----- Listed records

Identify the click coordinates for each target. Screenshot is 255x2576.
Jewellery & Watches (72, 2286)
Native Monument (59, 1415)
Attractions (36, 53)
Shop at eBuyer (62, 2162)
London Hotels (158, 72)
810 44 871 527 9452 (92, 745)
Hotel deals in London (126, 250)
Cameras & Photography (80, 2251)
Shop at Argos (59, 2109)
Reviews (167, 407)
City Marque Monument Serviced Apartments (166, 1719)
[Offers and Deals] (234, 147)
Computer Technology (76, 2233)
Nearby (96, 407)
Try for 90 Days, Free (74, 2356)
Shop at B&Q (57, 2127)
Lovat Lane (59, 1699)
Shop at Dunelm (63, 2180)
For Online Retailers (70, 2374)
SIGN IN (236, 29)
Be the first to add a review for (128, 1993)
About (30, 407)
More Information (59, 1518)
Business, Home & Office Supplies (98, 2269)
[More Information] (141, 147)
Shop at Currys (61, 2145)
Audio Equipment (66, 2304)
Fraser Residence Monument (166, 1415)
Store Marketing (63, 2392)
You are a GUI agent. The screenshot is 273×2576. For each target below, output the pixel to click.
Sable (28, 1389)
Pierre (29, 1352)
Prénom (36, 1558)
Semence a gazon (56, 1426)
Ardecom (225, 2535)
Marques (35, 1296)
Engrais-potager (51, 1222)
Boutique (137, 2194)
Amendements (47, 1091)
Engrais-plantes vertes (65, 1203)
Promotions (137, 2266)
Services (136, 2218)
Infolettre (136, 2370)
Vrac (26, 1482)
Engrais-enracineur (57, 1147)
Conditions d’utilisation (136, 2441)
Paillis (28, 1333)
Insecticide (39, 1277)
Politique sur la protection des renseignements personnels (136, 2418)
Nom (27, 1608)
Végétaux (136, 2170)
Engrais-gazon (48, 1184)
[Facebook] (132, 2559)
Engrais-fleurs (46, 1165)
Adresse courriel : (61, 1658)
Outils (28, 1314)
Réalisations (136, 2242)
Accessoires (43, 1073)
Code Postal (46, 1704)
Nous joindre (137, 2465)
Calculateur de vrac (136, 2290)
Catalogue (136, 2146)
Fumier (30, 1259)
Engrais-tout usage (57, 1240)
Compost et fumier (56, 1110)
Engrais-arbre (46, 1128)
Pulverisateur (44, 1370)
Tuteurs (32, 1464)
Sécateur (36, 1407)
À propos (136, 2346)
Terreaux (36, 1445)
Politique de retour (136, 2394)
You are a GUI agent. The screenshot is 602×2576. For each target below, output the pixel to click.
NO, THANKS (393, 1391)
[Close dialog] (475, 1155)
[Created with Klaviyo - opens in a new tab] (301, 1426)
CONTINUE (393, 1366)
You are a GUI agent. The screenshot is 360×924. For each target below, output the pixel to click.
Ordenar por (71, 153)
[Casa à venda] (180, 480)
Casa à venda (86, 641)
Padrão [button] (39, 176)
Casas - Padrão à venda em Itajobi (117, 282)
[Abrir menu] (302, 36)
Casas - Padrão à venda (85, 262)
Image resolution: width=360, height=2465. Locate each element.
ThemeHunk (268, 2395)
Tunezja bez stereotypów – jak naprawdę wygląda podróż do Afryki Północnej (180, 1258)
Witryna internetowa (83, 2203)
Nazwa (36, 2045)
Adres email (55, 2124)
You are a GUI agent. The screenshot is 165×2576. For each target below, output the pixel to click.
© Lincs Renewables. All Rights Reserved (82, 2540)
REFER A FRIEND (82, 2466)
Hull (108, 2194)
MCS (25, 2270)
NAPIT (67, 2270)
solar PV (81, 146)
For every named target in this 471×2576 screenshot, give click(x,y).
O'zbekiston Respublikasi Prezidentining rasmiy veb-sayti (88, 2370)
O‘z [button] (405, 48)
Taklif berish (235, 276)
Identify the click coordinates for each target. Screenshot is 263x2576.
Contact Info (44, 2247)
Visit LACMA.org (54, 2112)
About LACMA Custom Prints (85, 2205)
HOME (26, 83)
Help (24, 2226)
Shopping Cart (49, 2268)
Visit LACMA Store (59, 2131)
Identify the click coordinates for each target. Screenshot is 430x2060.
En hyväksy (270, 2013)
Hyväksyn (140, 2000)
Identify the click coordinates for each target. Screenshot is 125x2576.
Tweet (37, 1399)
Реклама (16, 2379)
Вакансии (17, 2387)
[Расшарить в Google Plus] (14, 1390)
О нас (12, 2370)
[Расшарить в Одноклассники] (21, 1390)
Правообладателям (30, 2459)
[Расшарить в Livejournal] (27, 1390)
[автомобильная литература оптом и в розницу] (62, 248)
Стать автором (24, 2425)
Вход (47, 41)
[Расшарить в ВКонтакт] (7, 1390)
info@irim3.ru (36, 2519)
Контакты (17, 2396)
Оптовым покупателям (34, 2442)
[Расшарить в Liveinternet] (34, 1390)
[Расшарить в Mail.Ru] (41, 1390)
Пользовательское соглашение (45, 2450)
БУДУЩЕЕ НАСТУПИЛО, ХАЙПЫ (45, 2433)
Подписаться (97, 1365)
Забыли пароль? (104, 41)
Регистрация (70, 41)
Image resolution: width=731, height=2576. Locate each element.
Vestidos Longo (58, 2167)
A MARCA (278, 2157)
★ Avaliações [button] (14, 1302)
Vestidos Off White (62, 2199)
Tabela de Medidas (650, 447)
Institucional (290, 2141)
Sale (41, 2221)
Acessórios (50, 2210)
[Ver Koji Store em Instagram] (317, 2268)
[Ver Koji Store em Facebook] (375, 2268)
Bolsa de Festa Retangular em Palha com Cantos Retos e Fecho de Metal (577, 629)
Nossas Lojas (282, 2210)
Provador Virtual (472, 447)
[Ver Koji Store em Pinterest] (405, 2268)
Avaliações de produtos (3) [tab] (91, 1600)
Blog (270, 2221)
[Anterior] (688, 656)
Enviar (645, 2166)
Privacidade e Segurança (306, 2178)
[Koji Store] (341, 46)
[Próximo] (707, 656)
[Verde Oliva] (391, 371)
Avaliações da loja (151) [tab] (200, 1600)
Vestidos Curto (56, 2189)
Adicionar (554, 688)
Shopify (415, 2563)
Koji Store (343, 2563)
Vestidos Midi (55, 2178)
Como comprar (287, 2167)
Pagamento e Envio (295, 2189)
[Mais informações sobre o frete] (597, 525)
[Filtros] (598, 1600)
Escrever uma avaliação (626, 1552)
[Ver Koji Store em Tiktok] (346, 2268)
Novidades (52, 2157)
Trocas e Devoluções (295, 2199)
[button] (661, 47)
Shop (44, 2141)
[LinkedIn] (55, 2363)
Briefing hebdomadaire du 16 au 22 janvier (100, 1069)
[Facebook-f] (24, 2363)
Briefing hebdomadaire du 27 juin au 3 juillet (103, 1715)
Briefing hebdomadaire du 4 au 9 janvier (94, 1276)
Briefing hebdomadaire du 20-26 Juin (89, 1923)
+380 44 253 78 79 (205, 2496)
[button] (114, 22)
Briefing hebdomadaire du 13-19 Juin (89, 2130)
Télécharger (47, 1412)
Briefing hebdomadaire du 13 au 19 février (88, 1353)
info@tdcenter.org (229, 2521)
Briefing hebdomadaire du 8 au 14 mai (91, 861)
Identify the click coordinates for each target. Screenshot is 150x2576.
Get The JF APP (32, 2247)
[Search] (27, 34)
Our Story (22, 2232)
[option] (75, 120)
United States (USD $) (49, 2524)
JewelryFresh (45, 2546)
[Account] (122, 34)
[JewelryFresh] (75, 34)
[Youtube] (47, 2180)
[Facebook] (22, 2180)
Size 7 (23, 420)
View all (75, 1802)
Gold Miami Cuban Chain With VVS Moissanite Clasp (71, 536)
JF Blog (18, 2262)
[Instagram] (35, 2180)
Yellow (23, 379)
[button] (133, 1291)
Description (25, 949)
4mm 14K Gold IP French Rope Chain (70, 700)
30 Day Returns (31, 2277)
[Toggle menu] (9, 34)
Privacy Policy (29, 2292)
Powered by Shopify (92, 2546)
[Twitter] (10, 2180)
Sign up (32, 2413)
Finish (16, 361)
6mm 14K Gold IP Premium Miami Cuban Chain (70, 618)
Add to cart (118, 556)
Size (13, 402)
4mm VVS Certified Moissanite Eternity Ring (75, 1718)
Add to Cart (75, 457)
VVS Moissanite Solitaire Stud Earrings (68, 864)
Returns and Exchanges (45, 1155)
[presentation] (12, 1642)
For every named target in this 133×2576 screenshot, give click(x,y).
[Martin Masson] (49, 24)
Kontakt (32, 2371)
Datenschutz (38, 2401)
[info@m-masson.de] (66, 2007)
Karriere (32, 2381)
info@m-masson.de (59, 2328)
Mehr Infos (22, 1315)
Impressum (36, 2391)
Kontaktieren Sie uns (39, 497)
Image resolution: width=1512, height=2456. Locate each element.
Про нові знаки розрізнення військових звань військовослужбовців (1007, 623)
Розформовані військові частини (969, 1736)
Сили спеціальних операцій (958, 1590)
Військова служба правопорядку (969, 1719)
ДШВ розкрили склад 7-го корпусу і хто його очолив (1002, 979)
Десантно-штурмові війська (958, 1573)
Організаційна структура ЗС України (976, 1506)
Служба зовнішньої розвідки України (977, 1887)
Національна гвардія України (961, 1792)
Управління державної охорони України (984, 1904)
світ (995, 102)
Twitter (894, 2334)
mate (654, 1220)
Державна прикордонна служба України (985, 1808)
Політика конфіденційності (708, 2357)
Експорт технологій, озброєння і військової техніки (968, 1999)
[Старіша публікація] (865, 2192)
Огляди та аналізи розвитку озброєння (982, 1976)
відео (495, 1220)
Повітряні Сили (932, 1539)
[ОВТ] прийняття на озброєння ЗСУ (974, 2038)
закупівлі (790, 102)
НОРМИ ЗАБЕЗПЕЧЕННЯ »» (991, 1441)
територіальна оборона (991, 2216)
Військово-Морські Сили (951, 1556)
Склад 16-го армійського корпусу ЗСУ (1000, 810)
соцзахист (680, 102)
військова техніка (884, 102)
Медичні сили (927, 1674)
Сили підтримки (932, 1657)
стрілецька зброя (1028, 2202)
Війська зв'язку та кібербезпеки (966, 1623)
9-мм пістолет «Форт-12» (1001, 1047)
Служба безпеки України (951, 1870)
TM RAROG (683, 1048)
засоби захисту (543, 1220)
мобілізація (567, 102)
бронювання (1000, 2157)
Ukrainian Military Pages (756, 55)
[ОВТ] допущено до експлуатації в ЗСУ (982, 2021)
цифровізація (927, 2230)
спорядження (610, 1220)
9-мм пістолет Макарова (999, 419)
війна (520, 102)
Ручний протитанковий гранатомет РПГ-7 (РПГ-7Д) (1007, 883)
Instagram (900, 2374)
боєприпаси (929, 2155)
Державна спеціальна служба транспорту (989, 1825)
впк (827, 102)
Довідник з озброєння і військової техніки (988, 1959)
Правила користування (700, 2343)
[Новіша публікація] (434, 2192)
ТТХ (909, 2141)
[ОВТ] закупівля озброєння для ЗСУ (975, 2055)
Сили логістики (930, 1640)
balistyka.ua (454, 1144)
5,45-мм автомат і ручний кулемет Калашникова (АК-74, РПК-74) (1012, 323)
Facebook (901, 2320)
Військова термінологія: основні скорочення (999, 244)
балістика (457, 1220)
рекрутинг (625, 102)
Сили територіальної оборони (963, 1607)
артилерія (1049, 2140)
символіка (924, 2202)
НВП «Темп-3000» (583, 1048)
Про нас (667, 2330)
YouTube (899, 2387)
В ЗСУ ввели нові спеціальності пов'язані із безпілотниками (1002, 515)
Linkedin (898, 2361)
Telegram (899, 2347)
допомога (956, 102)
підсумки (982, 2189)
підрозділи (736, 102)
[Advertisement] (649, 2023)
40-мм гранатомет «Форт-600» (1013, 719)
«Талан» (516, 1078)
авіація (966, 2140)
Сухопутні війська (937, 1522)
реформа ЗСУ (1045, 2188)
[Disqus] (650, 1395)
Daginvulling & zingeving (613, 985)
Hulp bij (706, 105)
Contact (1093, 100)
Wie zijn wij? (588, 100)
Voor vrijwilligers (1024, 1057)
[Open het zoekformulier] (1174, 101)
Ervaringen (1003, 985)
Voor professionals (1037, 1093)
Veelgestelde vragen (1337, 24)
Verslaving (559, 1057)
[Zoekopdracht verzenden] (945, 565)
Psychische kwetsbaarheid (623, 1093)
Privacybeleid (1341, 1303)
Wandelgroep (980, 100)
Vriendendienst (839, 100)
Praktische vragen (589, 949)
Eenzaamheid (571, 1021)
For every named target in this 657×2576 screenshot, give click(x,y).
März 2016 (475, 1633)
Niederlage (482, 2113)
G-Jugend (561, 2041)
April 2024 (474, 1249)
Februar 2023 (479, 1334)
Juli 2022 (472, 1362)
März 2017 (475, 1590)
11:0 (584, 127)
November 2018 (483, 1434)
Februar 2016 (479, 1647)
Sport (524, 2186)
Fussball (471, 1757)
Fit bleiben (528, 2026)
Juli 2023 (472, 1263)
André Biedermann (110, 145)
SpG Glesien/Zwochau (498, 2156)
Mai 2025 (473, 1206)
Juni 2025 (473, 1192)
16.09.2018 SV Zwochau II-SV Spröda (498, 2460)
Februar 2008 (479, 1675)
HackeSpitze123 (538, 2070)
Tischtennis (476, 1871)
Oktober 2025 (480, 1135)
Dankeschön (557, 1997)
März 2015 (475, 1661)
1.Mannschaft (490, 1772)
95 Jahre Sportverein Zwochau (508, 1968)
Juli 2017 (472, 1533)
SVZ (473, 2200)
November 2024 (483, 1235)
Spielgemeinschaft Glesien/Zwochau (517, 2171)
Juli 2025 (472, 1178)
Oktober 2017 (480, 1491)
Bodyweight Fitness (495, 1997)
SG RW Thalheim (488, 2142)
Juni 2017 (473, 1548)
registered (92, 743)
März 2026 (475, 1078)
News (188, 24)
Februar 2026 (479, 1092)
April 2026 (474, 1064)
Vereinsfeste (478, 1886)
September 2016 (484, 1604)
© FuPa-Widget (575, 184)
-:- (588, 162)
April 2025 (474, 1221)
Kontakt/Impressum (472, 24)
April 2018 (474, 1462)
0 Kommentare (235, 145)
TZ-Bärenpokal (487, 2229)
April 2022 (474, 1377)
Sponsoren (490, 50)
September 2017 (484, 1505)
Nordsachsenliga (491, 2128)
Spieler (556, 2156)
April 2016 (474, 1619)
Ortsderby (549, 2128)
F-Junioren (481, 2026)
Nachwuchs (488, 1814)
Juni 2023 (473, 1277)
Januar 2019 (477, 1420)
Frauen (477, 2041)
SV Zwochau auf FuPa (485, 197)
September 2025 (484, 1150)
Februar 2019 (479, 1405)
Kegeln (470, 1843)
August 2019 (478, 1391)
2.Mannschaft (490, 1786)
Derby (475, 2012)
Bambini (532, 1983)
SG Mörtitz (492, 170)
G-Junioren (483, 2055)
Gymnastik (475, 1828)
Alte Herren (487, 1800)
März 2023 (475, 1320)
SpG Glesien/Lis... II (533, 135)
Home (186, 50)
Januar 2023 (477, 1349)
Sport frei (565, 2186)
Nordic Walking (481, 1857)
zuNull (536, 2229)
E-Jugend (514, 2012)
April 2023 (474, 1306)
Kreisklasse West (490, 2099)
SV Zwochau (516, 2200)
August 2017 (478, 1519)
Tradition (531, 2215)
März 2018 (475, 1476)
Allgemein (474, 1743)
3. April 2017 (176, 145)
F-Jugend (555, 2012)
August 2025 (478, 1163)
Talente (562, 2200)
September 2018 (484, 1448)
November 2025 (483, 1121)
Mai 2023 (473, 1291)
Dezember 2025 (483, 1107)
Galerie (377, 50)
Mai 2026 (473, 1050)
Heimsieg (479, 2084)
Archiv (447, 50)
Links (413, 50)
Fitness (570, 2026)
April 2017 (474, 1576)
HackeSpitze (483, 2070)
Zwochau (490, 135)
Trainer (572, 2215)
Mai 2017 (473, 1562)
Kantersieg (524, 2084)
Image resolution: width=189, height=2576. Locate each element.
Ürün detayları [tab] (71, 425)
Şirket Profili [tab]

----------

▸ **Task to carry out**
Would you print exactly, and only, the lines of the data above from the line with "Spielgemeinschaft Glesien/Zwochau (517, 2171)" through the line with "Kantersieg (524, 2084)", inclusive?

▸ **Task result**
Spielgemeinschaft Glesien/Zwochau (517, 2171)
Juli 2025 (472, 1178)
Oktober 2017 (480, 1491)
Bodyweight Fitness (495, 1997)
SG RW Thalheim (488, 2142)
Juni 2017 (473, 1548)
registered (92, 743)
März 2026 (475, 1078)
News (188, 24)
Februar 2026 (479, 1092)
April 2026 (474, 1064)
Vereinsfeste (478, 1886)
September 2016 (484, 1604)
© FuPa-Widget (575, 184)
-:- (588, 162)
April 2025 (474, 1221)
Kontakt/Impressum (472, 24)
April 2018 (474, 1462)
0 Kommentare (235, 145)
TZ-Bärenpokal (487, 2229)
April 2022 (474, 1377)
Sponsoren (490, 50)
September 2017 (484, 1505)
Nordsachsenliga (491, 2128)
Spieler (556, 2156)
April 2016 (474, 1619)
Ortsderby (549, 2128)
F-Junioren (481, 2026)
Nachwuchs (488, 1814)
Juni 2023 (473, 1277)
Januar 2019 (477, 1420)
Frauen (477, 2041)
SV Zwochau auf FuPa (485, 197)
September 2025 (484, 1150)
Februar 2019 (479, 1405)
Kegeln (470, 1843)
August 2019 (478, 1391)
2.Mannschaft (490, 1786)
Derby (475, 2012)
Bambini (532, 1983)
SG Mörtitz (492, 170)
G-Junioren (483, 2055)
Gymnastik (475, 1828)
Alte Herren (487, 1800)
März 2023 (475, 1320)
SpG Glesien/Lis... II (533, 135)
Home (186, 50)
Januar 2023 (477, 1349)
Sport frei (565, 2186)
Nordic Walking (481, 1857)
zuNull (536, 2229)
E-Jugend (514, 2012)
April 2023 (474, 1306)
Kreisklasse West (490, 2099)
SV Zwochau (516, 2200)
August 2017 (478, 1519)
Tradition (531, 2215)
März 2018 (475, 1476)
Allgemein (474, 1743)
3. April 2017 (176, 145)
F-Jugend (555, 2012)
August 2025 (478, 1163)
Talente (562, 2200)
September 2018 (484, 1448)
November 2025 (483, 1121)
Mai 2023 (473, 1291)
Dezember 2025 (483, 1107)
Galerie (377, 50)
Mai 2026 (473, 1050)
Heimsieg (479, 2084)
Archiv (447, 50)
Links (413, 50)
Fitness (570, 2026)
April 2017 (474, 1576)
HackeSpitze (483, 2070)
Zwochau (490, 135)
Trainer (572, 2215)
Mai 2017 (473, 1562)
Kantersieg (524, 2084)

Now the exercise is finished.